__Task to carry out__
After locating the line that contains "Tartaruga curata dal" in the listing below, write out that line and every following line exactly, with no other output.

*** Block opens ***

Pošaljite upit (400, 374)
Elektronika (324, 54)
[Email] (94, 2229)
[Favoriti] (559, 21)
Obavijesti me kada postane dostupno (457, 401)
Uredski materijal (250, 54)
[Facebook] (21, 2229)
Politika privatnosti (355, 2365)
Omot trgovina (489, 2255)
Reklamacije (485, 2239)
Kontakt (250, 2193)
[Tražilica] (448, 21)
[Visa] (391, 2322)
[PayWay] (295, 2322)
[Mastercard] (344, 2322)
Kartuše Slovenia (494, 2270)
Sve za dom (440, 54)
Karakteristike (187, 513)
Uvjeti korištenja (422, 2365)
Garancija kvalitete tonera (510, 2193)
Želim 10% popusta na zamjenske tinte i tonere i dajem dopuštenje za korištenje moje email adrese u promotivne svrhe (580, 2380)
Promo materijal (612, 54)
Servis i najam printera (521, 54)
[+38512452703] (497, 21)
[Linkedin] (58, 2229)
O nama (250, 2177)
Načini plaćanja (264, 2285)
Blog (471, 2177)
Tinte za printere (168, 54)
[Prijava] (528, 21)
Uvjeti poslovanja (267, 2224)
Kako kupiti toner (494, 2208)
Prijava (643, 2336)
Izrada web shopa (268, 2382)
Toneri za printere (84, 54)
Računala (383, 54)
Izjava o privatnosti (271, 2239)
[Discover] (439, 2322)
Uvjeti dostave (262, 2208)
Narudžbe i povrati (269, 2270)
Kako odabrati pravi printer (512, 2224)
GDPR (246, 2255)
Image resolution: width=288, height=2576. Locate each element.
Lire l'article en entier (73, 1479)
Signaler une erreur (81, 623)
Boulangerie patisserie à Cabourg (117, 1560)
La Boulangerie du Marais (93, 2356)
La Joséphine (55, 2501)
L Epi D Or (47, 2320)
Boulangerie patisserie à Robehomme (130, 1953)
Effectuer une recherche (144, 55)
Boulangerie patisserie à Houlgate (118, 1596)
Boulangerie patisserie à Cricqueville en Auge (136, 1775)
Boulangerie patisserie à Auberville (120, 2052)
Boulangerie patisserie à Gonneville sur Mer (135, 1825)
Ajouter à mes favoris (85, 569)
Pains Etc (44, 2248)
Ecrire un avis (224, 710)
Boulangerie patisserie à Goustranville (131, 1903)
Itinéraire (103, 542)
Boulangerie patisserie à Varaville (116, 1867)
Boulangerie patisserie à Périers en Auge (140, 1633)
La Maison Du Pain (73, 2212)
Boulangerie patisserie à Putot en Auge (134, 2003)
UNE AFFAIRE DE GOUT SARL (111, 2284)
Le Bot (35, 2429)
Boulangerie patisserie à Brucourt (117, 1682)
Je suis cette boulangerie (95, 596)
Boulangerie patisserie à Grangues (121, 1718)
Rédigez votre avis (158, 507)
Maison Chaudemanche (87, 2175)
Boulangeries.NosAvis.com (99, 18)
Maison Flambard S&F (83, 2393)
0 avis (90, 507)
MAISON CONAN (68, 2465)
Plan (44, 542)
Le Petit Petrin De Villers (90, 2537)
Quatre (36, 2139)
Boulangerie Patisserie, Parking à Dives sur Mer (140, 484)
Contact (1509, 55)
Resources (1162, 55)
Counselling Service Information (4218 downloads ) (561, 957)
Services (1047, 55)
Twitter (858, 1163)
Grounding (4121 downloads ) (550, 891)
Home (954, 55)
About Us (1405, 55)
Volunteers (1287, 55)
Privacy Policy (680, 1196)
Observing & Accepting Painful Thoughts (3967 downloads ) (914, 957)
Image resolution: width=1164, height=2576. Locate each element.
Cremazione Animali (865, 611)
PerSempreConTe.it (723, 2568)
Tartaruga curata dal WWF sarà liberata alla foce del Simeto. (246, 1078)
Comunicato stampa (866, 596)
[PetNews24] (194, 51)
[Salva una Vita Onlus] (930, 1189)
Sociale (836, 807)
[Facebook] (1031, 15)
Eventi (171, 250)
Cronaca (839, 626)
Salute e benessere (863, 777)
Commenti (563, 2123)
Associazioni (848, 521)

*** Block closes ***

__Answer__
Tartaruga curata dal WWF sarà liberata alla foce del Simeto. (246, 1078)
Comunicato stampa (866, 596)
[PetNews24] (194, 51)
[Salva una Vita Onlus] (930, 1189)
Sociale (836, 807)
[Facebook] (1031, 15)
Eventi (171, 250)
Cronaca (839, 626)
Salute e benessere (863, 777)
Commenti (563, 2123)
Associazioni (848, 521)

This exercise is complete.